Dikutip dari Majalah ALFIKR edisi 34 berjudul “Alarm di Pesisir Probolinggo”, Rainy Hutabarat Komisioner Komnas Perempuan (2020-2024) sekaligus Pengampu Tim Kajian Disabilitas Komnas Perempuan, menyampaikan bahwa banyak perempuan disabilitas di Indonesia hidup dalam keluarga miskin. Faktor kemiskinan akan berdampak pada pola pengasuhan dan pendidikan. Misalnya saja, banyak perempuan disabilitas psikososial di pedesaan atau pelosok yang dipasung dengan kondisi terlantar, tanpa pengobatan atau perawatan.

“Kondisi ini terkait dengan pandangan keluarga bahwa disabilitas merupakan aib, gangguan bagi masyarakat sekitar, dan hidupnya ‘sudah selesai’ tak punya masa depan,” tuturnya di Majalah ALFIKR.

Selain itu, menurut Rainy Hutabarat, data pilah kependudukan berdasarkan jenis, kondisi disabilitas dan jenis kelamin juga sulit diperoleh. Di tingkat kabupaten atau kota pun, data terpilah tersebut belum tersedia. Padahal, advokasi hak-hak penyandang disabilitas membutuhkan basis data terutama berdasarkan kajian. Upaya mencari data terpilah juga menjadi ruang advokasi saat melakukan penelitian.

Minimnya akses pendidikan

Ketersediaan akses pendidikan bagi penyandang disabilitas terutama perempuan masih menjadi persoalan yang belum tertuntaskan. Pendidikan inklusif pun bagi penyandang disabilitas masih jauh dari harapan. Seperti yang disampaikan oleh Ketua Umum Perkumpulan Penyandang Disabilitas Indonesia, Gufroni Sakaril, tantangan utama di segi pendidikan adalah tingkat partisipasi sekolah yang masih rendah.

“Tingkat partisipasi sekolah penyandang disabilitas yang rendah ini menjadi persoalan bagi bangsa kita. Kalau mereka tidak mendapatkan pendidikan yang baik, maka tentu saja ke depannya akan sangat sulit bagi mereka untuk bisa mandiri dan mendapat pekerjaan,” ujar Gugroni dalam diskusi Peringatan Hari Penyandang Disabilitas Internasioanl pada Rabu (1/12/2021).

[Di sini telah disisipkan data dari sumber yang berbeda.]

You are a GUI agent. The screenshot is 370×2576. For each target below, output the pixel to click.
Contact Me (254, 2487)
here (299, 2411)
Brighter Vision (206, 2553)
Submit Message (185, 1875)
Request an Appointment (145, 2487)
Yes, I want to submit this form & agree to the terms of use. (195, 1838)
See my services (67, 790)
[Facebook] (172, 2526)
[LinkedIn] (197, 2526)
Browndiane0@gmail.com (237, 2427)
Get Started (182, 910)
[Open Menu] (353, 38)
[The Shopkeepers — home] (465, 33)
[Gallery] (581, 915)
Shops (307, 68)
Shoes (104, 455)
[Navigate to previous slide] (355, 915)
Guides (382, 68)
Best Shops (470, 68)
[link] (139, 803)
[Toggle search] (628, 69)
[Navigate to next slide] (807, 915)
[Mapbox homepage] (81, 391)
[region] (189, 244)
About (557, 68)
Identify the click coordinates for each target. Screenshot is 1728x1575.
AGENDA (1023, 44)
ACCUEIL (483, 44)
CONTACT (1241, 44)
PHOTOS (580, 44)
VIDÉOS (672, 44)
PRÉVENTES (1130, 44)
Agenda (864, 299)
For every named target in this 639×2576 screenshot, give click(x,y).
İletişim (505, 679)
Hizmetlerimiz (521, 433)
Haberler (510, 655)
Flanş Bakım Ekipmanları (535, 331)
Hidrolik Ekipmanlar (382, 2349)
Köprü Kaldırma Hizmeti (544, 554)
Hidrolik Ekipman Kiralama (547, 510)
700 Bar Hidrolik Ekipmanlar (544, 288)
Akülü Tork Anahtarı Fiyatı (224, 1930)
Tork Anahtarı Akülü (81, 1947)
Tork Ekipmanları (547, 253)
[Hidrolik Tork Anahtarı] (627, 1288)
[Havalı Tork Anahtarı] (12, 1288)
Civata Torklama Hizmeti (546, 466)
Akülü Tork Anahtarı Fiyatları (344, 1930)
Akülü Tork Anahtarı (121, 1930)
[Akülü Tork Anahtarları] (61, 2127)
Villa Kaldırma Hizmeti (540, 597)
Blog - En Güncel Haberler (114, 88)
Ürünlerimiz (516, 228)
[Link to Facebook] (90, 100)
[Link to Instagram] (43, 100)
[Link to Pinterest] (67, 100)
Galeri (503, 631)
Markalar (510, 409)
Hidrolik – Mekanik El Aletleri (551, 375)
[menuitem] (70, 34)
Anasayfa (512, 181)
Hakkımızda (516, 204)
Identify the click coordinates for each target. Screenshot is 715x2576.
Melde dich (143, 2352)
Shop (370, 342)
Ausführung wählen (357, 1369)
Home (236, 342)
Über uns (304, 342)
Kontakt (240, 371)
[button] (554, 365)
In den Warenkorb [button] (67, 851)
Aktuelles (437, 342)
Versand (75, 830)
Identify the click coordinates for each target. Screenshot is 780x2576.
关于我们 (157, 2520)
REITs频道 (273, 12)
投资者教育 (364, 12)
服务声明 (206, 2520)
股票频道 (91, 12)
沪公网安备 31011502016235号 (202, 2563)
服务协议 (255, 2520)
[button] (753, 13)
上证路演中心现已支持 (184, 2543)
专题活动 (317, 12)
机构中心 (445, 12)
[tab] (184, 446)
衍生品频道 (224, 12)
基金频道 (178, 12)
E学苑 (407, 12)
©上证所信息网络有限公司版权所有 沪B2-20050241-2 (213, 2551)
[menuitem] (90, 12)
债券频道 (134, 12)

Dikutip dari laporan BPS, bahwa penelantaran pendidikan bagi perempuan penyandang disabilitas kerap terjadi. Tercatat pada tahun 2020 sebanyak 20,51% penyandang disabilitas tidak pernah mengenyam pendidikan. 29,35% tidak tamat Sekolah Dasar (SD) dan 26,32% tamat SD. Sementara sebesar 9,97% pernah mengenyam SMP, dan SMA 10,47%, serta Perguruan Tinggi sebanyak 3,38%.

Menurut liputan di Majalah ALFIKR di Rubrik An-nisa berjudul “Kerentanan Berlapis Perempuan Penyandang Disabilitas”, penyebab penelantaran tersebut antara lain, pertama, keluarga kurang memahami bagaimana mengasuh anak dengan disabilitas; kedua, kondisi ekonomi keluarga yang sulit; ketiga, akses pendidikan inklusi tidak tersedia di lingkungan terdekat; keempat, masyarakat masih tergolong tidak ramah terhadap perempuan disabilitas dan menstigma sebagai gangguan bagi lingkungan.

Ketimpangan akses pekerjaan

Kesetaraan dan kesempatan bekerja bagi penyandang disabilitas perempuan masih menjadi persoalan di Indonesia, jumlah pekerja perempuan disabilitas yang bekerja sebagai buruh masih tergolong minim. Rendahnya partisipasi pekerja perempuan penyandang disabilitas, kata Hindun Anisah, seringkali dikaitkan dengan pendidikan, keahlian, dan kurangnya literasi digital. Buntutnya, ketimpangan antara pekerja perempuan dan laki-laki penyandang disabilitas semakin berjarak.

“Masih ada jarak antara penyandang disabilitas laki-laki dan perempuan di dunia kerja. Partisipasi perempuan penyandang disabilitas ternyata masih rendah dibandingkan laki-laki,” kata Staf Khusus Menteri Ketenagakerjaan, Hindun Anisah pada (8/3/2022).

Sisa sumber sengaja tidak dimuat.